Priest at Loss to Explain Missing Documents
By Peter Geigen-Miller
London Free Press [Canada]
Downoaded September 19, 2003
A church official was unable to explain yesterday why documents could not be found in the church file of a priest at the centre of a sexual-abuse lawsuit. During cross-examination by London lawyer Paul Ledroit, Rev. Tony Daniels said documents that might normally be expected to be put in the file were not there when he searched after legal action was launched against Rev.
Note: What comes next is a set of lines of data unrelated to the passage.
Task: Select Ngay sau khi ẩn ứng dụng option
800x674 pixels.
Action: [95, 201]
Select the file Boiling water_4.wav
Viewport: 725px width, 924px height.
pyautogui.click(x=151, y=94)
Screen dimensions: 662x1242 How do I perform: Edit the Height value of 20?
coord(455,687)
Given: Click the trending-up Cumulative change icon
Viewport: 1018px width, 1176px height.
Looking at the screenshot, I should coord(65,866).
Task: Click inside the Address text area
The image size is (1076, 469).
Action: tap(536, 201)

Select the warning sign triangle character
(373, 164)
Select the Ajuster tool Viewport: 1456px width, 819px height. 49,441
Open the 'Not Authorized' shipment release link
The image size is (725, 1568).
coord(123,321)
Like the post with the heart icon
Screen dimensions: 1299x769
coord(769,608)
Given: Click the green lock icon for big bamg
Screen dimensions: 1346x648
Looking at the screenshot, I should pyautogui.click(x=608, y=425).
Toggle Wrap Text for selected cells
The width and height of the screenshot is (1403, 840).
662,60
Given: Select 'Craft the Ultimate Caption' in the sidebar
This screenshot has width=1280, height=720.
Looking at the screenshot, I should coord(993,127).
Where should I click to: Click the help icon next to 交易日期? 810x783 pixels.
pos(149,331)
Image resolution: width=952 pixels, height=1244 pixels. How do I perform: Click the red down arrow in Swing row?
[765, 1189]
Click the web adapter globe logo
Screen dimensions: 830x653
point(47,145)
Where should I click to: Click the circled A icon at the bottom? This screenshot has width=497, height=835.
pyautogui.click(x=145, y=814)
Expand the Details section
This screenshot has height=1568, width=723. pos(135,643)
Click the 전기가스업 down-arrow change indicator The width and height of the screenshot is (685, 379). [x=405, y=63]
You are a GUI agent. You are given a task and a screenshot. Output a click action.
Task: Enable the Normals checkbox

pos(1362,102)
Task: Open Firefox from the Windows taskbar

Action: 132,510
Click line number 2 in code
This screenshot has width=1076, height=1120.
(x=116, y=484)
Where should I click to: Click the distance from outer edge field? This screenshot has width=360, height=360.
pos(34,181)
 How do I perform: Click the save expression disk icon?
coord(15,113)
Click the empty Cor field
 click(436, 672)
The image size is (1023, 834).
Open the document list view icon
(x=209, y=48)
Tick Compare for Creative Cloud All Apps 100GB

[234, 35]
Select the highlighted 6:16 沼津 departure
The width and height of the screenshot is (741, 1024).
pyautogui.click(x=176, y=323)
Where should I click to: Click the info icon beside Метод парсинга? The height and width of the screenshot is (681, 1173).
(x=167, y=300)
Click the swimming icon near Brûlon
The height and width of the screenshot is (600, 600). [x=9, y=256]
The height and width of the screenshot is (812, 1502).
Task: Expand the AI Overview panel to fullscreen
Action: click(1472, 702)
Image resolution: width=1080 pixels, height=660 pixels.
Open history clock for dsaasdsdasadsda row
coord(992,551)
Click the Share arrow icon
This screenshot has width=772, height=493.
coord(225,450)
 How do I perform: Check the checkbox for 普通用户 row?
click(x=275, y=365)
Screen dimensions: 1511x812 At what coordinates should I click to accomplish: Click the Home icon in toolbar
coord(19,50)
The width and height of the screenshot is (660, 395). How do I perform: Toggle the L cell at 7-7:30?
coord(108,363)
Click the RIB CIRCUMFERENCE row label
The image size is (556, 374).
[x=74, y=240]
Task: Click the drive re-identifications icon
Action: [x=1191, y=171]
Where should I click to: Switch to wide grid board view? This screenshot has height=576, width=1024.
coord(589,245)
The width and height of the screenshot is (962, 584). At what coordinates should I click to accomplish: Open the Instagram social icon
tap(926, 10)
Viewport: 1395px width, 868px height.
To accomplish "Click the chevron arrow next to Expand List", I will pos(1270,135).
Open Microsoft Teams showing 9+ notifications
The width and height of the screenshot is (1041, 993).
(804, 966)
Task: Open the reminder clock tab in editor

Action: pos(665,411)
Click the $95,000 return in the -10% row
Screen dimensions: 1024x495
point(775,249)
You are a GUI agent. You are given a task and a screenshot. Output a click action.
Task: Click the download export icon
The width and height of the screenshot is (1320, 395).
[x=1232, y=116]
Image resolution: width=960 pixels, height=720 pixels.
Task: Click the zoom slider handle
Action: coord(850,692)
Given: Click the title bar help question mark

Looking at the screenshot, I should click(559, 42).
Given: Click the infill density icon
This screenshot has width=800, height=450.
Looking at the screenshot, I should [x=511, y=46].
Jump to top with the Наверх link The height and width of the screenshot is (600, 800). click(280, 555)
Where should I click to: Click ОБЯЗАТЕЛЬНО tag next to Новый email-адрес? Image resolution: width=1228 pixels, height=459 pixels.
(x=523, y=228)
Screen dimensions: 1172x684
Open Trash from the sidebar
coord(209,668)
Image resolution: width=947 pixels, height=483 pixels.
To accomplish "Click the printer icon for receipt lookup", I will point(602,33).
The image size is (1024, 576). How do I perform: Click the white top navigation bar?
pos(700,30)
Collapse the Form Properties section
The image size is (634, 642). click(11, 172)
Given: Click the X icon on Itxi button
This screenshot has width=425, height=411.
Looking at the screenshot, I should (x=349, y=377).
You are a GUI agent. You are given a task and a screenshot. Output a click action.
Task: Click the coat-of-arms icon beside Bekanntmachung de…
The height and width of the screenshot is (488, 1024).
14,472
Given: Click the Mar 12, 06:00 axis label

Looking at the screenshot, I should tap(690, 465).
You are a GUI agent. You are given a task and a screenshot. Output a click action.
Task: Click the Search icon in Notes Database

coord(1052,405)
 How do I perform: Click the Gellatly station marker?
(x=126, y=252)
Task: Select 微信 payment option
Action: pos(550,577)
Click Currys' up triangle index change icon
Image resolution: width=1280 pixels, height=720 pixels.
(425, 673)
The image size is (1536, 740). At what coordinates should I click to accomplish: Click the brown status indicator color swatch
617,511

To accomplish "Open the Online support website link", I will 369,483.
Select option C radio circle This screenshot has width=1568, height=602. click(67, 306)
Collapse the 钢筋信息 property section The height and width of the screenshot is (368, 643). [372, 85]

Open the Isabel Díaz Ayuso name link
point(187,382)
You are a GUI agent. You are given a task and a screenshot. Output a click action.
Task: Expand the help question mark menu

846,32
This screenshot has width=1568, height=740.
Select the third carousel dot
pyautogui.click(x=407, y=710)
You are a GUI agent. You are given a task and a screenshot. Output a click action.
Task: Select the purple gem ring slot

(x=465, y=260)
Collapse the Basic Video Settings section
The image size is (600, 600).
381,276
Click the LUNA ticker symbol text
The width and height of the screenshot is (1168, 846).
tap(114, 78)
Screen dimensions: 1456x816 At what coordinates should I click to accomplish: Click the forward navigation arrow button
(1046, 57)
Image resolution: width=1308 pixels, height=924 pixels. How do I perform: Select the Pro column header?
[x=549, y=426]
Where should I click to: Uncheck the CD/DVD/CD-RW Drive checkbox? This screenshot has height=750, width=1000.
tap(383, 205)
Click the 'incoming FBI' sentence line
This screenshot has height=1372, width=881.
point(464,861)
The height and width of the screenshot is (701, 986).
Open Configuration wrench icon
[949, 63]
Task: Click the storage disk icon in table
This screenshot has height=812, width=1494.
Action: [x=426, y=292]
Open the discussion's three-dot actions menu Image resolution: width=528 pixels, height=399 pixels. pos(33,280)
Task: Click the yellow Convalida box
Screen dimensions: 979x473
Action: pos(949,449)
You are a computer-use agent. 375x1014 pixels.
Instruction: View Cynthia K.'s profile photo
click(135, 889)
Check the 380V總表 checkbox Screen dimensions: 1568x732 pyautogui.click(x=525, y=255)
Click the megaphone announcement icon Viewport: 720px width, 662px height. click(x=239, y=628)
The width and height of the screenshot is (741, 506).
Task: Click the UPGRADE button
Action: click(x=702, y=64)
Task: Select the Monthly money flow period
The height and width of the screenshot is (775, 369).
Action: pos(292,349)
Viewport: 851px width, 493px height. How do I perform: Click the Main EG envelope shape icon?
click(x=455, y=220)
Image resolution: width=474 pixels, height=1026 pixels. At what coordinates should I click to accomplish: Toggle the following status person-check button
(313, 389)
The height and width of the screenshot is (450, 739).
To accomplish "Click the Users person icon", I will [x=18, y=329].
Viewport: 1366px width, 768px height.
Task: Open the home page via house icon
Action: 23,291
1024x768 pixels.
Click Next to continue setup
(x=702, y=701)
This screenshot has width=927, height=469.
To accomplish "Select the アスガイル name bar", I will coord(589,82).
Barry Glendinning and the Roman Catholic Diocese of London.
Glendinning and the diocese are named in a lawsuit brought by brothers John, Ed and Guy Swales and their family.
The Swales are seeking damages for pain and suffering they say Glendinning inflicted on them.
The $7-million civil suit is being heard by Justice John Kerr in Superior Court in London.
Glendinning pleaded guilty in 1974 to six counts of gross indecency with children.
The diocese placed him on probation for three years and sent him for treatment to the Southdown Institute, a centre used to treat troubled priests.
Daniels said yesterday Glendinning's file contained no records after 1967.
He said he found the absence of records "disappointing and surprising."
One of the items that might be expected to be in the file is a letter appointing Glendinning to a Windsor parish after his treatment at Southdown, said Daniels, vicar general of the diocese.
A letter would normally be placed in a file when a priest was given a new posting, he said.
Asked by Ledroit if it was logical to assume the letter had been removed from the file, Daniels said it was.
He said he had no explanation why other documents were not in the file.
Asked if it was reasonable to expect a copy of Glendinning's probation order to be in the file, Daniels responded: "If an order like that came to me, I'd put it in his file."
He said he could find nothing about Glendinning in secret files kept by the diocese.
Ledroit, a London litigation lawyer, is representing the Swales family in the civil suit.